Content curation, content creation

My co-worker sent me this very interesting blog entry on content curation.  It was good timing on his part. I had just finished my practicum and one of the issues that was discussed was the fact that the collection I was working with was very much underused.  One aspect of the project that was developed over the course of my practicum was how we could make the collection more visible; the solution was to highlight a small part of it in a very interactive way.  In some sense, this project had a curation element to it.

In my studies and during my years working in an academic library and talking to librarians, I’ve come to realize that one of the exciting realities of digital librarianship (and argh! I can’t remember who it was who wrote that all librarians are digital librarians to some degree) is not just content management but content creation.  Librarianship is becoming more and more about creating interesting and meaningful ways of evaluating information, contextualizing information, adding value to information, drawing attention to information.  All of which creates more information.

Take Reddit for example.  I’m not a Reddit user, nor do I know very much about how it works, but from I do know, people don’t create content on Reddit, they post links to things they found on the internet that they found interesting, and everyone else votes as to whether or not they find it interesting.  So the information is not original, but the evaluation of that information is new information.  It’s a form of democratic curation.  Popular links float to the top, and unpopular one sink to the bottom.  It’s not necessarily the best way to evaluate and present content, but it is one way that it can be done.  Google does it with fancy proprietary algorithms (granted, with an eye to maximizing advertising revenue, but I digress), librarians do it by picking which sources they think are best for a particular information need.

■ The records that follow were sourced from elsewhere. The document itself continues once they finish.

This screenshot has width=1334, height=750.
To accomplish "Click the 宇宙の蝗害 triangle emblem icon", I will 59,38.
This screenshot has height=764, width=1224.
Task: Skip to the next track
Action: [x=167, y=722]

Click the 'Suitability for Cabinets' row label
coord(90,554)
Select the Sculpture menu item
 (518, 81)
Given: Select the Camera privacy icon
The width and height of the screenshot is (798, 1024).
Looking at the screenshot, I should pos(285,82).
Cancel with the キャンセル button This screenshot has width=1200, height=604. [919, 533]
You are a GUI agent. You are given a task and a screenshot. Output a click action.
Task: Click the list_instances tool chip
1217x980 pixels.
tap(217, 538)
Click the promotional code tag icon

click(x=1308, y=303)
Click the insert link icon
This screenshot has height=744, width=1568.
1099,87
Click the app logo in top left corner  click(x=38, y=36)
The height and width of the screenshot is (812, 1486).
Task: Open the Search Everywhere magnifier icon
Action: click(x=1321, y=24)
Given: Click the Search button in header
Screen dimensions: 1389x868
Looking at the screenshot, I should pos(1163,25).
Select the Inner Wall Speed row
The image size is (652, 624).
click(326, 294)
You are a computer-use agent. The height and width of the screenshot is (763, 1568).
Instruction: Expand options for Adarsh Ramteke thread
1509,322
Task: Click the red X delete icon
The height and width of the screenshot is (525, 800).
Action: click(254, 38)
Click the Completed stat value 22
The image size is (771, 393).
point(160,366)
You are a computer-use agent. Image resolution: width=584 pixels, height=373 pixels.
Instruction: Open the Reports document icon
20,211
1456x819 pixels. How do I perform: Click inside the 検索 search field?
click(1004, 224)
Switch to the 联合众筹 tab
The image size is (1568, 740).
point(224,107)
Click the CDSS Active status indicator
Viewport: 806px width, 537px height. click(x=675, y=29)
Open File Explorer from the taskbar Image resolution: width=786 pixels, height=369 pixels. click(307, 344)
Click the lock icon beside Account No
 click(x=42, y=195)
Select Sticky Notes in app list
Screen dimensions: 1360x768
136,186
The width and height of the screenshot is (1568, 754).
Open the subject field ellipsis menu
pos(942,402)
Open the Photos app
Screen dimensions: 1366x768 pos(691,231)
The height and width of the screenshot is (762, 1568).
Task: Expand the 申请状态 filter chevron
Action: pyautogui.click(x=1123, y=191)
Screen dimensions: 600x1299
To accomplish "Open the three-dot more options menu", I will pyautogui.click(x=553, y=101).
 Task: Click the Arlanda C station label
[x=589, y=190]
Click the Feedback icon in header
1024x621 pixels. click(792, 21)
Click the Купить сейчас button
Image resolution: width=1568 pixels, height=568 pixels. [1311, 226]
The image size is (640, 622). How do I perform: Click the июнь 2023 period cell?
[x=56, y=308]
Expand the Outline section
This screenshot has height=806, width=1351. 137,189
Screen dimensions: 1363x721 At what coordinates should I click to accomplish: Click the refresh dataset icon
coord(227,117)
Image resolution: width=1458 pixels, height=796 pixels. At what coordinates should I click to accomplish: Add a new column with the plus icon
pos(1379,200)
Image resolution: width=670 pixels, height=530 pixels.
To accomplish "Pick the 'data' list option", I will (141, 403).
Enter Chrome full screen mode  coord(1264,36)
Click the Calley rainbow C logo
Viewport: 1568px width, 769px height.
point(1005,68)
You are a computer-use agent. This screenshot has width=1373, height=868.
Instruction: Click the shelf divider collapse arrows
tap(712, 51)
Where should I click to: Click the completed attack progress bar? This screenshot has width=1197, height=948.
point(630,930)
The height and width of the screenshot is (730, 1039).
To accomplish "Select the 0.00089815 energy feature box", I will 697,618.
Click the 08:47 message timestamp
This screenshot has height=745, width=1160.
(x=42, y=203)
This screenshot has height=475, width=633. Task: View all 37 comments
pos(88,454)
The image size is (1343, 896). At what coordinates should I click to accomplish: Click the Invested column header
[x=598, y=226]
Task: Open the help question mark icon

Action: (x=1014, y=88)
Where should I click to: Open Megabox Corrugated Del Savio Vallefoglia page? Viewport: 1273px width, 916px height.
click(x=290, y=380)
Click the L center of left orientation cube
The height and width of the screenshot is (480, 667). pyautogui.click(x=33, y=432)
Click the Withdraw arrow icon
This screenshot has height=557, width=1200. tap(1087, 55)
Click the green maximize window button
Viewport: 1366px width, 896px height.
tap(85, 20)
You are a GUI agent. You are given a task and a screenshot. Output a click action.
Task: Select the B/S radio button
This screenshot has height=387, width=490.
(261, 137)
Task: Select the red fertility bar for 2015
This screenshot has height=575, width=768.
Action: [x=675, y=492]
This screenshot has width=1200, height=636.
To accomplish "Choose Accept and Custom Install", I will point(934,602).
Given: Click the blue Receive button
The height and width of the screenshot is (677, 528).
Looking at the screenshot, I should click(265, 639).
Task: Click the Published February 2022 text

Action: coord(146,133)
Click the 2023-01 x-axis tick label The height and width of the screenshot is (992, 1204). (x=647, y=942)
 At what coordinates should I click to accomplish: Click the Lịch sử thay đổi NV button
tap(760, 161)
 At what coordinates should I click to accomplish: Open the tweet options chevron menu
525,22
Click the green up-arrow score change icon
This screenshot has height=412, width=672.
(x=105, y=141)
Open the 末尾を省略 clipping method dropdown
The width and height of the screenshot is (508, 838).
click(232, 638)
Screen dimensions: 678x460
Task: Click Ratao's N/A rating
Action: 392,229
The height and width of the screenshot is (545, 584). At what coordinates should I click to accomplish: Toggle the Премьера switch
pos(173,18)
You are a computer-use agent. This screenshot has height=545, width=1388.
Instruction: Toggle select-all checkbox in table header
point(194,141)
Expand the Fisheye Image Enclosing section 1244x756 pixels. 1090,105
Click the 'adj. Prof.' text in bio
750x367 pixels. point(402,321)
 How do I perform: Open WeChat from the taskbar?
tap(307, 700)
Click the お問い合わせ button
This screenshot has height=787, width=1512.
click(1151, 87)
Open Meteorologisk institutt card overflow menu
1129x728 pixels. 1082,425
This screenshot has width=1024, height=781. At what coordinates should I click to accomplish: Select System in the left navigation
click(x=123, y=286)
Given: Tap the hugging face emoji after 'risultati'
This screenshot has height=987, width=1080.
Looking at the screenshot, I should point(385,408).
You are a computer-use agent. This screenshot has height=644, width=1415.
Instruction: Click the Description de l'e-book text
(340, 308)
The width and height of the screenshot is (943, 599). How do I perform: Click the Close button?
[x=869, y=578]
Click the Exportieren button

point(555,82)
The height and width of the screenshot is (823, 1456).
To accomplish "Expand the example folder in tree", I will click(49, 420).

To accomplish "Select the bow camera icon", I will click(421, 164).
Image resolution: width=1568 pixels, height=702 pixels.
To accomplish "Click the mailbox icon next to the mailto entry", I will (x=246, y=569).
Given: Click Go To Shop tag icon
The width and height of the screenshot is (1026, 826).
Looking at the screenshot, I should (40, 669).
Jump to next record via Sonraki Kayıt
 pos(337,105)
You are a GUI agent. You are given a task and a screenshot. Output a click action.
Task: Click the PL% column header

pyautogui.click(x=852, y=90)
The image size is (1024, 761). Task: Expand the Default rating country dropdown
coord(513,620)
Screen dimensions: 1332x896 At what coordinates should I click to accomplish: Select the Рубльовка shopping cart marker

So what’s my point?  I’m not sure I have a point, really.  Just a notion.  A notion that there is something very profound about even the simple act of voting for a post in Reddit.  A notion that my new career as a librarian/information specialist is going to involve a lot of this kind of content creation.  A notion that as we continue down the path of ever-increasing amounts of information, content curation is going to become more and more important, and that everyone, not just librarians, should be thinking about how that content gets evaluated, and by whom, and to whose advantage.